Dans une interview que tu nous avais confiée il y a un an, tu nous avais dit : « le jour où je suis champion du monde, j’arrête ma carrière ». Qu’en est-il désormais ?
(Il sourit) Hmm, on peut dire que j’arrête ma carrière… pour en recommencer une autre et gagner un autre titre ! Tu sais, c’est le genre de phrase que je balance comme ça et pour lesquelles je dois payer ensuite ! J’ai gagné les titres mondiaux en Juniors et en Espoirs, alors on peut dire que ce maillot de champion du monde, il boucle la boucle. Il est clair que peu de coureurs l’ont fait. Miguel Martinez, Nino Schurter, Julien Absalon et moi sommes les seuls à avoir remporté les trois titres. Disons que par la phrase que j’ai prononcée il y a un an, je voulais dire qu’une fois que tu es champion du monde, tu es au sommet de ta carrière et tu peux l’arrêter.

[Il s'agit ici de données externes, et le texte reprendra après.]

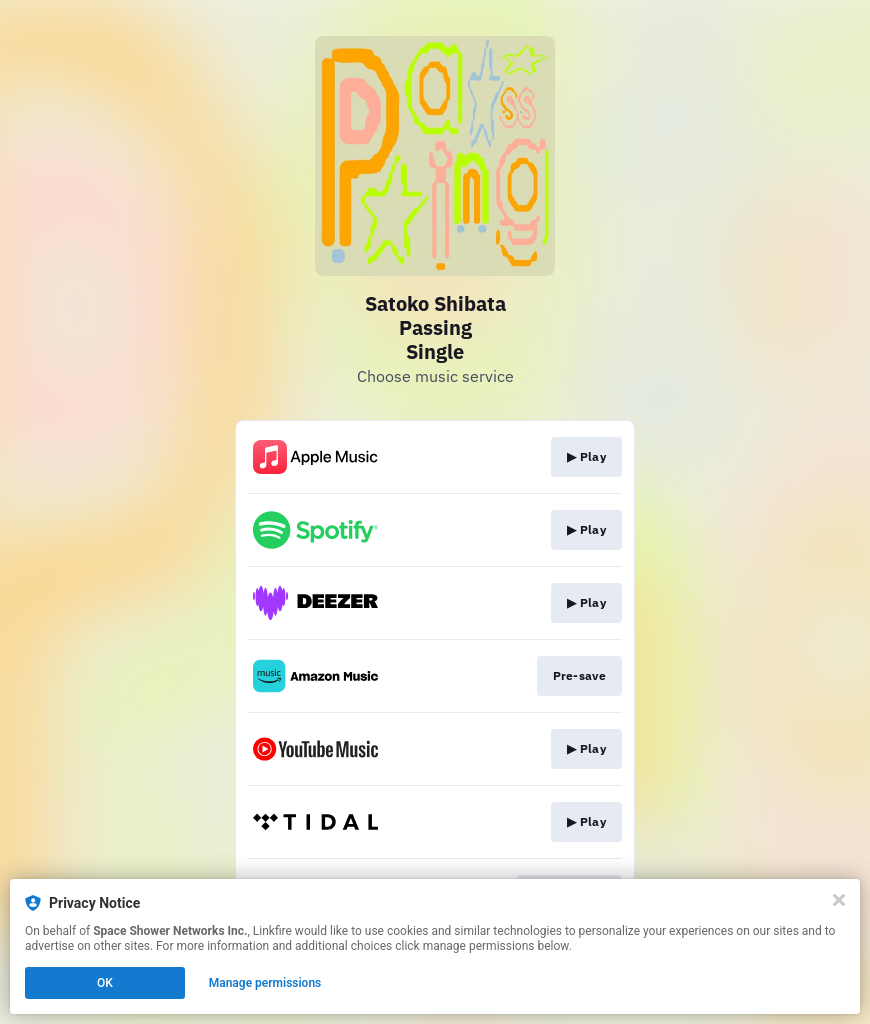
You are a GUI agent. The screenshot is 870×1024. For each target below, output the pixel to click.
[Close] (839, 900)
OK (105, 983)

Mais ce ne sera pas le cas…
Bien sûr que non. Je continue avec des objectifs en 2011 comme en 2012 : la Coupe du Monde, les Championnats du Monde et les Jeux Olympiques. Pour moi, gagner le Championnat du Monde c’est comme le Prix Pulitzer pour un journaliste. C’est la reconnaissance de ton travail. Des personnes sont fières de toi.

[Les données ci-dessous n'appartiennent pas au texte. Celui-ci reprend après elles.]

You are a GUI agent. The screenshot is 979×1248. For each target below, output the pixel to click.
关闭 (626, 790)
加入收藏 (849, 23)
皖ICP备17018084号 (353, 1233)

A ton palmarès ne manquent donc plus que la Coupe du Monde et les Jeux Olympiques…
Et un autre Championnat du Monde ! Maintenant que j’ai trouvé la formule, on ne sait jamais. J’ai encore moyen d’en gagner quelques-uns. Malgré tout le gros objectif ce sont effectivement les Jeux Olympiques en 2012. C’est l’objectif majeur que je me suis fixé, pas pour arrêter ma carrière mais pour y signer une performance plus importante encore que le titre mondial. Après les Jeux de Londres, il est bien possible que je continue ma carrière, ça c’est clair. Tout dépendra du niveau que j’aurai. Peut-être que je peux encore courir au haut niveau durant deux ou trois années, on verra. Pour l’instant, le gros objectif c’est la médaille d’or olympique, mais il ne faut pas oublier que d’ici là il y aura une saison en 2011 et qu’il y aura encore beaucoup de choses à y faire.

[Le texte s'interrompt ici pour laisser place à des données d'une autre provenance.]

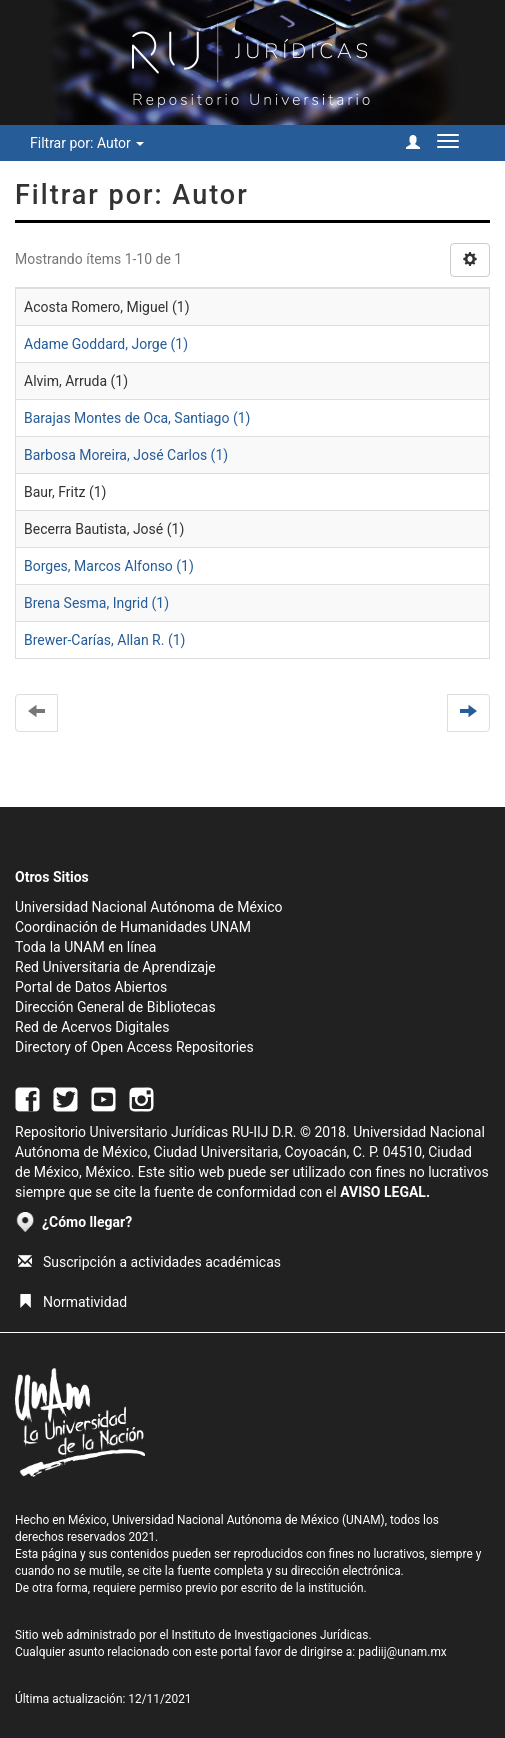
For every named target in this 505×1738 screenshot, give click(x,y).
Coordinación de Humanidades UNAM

Tu dis avoir trouvé la formule pour gagner le Championnat du Monde, c’est-à-dire ?
Je crois que cette année je n’avais pas l’obsession de gagner. Cela fait deux ou trois années que je commençais à penser que si je n’arrivais jamais à gagner le Championnat du Monde, mon palmarès n’en serait pas moins bon pour autant. J’aurais pu arrêter ma carrière comme ça car j’avais gagné tellement de choses dans ma vie que je n’y aurais jamais cru autant à l’âge de 15 ans. Cette année j’étais donc plus détendu à l’approche du Mondial, et je crois que c’était ça la formule. Je suis arrivé relaxé, sans l’obsession de gagner. J’avais déjà abordé le Mondial avec cette mentalité l’année dernière, plus mature. Cette année ça a été l’année de la confirmation. Je n’étais pas nerveux, je savais que je m’étais bien entraîné, le parcours était l’un de mes préférés. Tout était parfait, j’étais tranquille et concentré sur la course.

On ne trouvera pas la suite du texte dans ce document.